The circling of buzzards, the grazing of sheep
Watch the heart. The waxing
and waning of lust, the eruptions of anger, the tremors of fear. The creep of the restless mind
Watch the body.
Identify pain and its cause. Be
slow to take action
Watch thoughts carefully.
The emergence of ideas, the glimmer of insights. The quiet acceptance of failings
And you will become aware, eventually, that resting on you
are God's eyes.
The hill is a gentle place, not steep or treacherous
A corner is cut by a sweeping hedge into a paddock
And it is split from the valley by another.
At its base three great ash tree stand, like waiting giants.
Over the hill piratical kites swoop and ravens,
Black as brigands, beat and dive in the big wind
More often, in sweeping glides, buzzards patrol
The clear skies looking for the flash of rabbit.
And in that quiet valley, green and lush in the misty rain
Sheep graze in settled flocks, shifting in fathomless ebb
Now up to the cover of the thorny hedge, now gathered,
Now spread in each field down through the valley.
And I watch. Stand in
the cloud blowing wind. And watch
Watch for the coming and going of buzzards, for the mobbing
of crows
And the migration of redwings -- 'down through the valley',
'Over the hill': I stand and I wait. I wait and I watch.
Be quiet and judge no one
The future is not your plans. It is your death
In this body is your salvation
The Spirit descended out of the sky
Direct
With the rushing of wind
Black wings splicing the air
For this Spirit
Was no dove, gentle and meek
But the Raven
Strong of beak
And quicker of eye.
The body needs training in salvation. Emotions need training in order to achieve
happiness. True fasting is not grand
gestures of 40 days but the ability to resist greed on a daily basis. Small gestures if done the right attitude can
build spiritual strength. As well as
fasting from food we also need fasting from words and fasting for silence,
patience and reflection. But all fasting
can easily be about pride -- reinforcing our fearful sense of identity. True fasting helps us unlock our God-given
potential as spiritual beings.
A simple love
Keen edged
Warm centred
Unaffected
Without deceit
Not secret
But quietly vibrant
Humble
and Gentle
and Valiant
A love for a world wheezing
and Sneezing
Struggling
For breath
Addicted to death
Looking
Seeking
Peeking
Into every strange corner
For an answer
To questions complex
Heterodox
Perplexing
But needing
Something
Simple
Gentle
Humble
Reasonable
but daring
A love
From above
Reaching below
Low
To the ground
Of our being:
Earth round
but also
Heaven bound
A simple sharp love.
If you wish to find freedom you must withdraw from the
world: disciplining the body, controlling the tongue and letting go of all
possessions. In this way you will escape
anger, fear and greed and so become completely free.

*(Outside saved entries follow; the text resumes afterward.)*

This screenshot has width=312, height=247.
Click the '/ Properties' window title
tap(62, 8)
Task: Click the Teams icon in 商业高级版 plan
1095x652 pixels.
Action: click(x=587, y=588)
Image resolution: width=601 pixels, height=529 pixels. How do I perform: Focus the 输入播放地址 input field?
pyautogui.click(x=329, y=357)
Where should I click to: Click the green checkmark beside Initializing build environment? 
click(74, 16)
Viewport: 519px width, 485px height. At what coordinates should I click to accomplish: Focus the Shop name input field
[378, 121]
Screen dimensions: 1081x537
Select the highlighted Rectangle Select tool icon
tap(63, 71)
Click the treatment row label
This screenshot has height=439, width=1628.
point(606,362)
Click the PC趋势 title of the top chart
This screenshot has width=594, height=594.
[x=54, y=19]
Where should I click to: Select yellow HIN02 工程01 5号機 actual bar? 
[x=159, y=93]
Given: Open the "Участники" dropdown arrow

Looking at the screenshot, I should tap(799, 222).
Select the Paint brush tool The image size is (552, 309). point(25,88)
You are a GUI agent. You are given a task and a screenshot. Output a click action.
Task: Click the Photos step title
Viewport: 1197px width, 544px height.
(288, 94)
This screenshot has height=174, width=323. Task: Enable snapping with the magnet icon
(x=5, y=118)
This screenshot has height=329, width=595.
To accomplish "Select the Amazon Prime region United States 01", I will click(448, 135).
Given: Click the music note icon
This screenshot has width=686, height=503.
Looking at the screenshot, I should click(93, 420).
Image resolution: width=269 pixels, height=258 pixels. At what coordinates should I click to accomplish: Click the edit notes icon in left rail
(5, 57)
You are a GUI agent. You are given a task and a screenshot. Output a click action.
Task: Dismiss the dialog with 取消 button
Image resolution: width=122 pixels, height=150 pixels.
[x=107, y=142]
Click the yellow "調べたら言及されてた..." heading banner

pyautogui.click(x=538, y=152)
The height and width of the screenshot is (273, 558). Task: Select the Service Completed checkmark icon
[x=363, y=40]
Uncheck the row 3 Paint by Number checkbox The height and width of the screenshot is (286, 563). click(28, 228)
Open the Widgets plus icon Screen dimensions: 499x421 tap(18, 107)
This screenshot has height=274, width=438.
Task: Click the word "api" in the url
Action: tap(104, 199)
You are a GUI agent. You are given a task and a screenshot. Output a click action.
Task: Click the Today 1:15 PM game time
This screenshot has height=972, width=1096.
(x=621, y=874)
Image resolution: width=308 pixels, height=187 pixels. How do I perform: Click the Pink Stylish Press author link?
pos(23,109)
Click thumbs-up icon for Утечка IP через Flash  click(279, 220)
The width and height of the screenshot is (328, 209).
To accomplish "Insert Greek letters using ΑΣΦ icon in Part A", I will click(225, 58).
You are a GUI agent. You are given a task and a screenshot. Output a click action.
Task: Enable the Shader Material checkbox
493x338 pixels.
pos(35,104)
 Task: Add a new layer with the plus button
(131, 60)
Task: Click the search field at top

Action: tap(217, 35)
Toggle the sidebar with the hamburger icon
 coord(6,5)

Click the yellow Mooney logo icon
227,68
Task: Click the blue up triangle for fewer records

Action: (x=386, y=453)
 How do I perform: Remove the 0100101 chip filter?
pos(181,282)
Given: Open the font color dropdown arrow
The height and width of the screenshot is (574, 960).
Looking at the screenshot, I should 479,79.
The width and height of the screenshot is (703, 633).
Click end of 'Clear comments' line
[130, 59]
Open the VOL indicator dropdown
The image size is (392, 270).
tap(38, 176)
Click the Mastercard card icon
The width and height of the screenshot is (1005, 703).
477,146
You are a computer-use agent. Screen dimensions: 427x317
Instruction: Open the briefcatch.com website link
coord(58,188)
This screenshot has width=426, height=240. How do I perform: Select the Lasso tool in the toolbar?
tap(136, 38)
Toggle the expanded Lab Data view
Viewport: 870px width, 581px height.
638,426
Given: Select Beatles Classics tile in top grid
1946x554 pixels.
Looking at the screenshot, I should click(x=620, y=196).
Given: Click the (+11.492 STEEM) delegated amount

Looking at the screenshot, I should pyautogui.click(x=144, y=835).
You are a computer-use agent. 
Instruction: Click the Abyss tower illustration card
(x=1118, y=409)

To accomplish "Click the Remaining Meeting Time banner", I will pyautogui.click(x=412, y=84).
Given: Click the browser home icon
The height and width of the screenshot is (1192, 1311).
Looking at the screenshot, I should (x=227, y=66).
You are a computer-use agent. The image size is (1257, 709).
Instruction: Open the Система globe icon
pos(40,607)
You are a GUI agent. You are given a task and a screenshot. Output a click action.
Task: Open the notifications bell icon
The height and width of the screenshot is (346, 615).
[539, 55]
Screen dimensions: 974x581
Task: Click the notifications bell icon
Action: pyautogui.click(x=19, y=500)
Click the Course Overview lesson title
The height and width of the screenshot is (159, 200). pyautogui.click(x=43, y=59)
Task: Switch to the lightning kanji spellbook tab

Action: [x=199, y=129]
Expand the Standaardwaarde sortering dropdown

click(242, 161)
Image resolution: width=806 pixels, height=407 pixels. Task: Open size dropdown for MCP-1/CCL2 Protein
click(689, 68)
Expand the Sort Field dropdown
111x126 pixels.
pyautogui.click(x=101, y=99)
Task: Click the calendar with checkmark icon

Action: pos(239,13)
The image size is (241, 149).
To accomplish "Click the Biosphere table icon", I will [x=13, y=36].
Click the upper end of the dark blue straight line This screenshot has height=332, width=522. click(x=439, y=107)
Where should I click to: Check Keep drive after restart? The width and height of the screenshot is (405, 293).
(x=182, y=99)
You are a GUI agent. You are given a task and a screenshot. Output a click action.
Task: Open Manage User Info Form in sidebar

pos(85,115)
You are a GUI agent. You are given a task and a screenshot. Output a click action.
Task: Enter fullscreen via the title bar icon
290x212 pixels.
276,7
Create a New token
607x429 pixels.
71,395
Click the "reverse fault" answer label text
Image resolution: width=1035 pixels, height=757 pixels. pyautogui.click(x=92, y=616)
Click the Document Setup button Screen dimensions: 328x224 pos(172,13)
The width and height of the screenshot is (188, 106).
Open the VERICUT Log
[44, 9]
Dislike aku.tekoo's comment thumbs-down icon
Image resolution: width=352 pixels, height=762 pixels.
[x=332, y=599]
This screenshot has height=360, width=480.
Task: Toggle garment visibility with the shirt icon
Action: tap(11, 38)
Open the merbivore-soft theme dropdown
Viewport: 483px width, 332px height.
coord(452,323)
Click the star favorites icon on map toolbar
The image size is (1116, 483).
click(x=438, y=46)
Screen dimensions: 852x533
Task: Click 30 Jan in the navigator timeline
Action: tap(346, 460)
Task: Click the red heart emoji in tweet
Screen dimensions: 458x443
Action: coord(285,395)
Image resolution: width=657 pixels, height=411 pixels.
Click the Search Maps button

Most of us, however, do not so strongly desire freedom and
our way is the way of service to humanity.
In this way we experience the giving and receiving of love and this will
suffice if we do not in so doing demand recognition and reward.
For some, sadly, suffering must suffice. When we suffer we are tempted to despair but
we can experience liberation in the midst of our suffering if we remain
thankful for life. By this, as it were,
we find a backdoor to freedom and an alternative way to love.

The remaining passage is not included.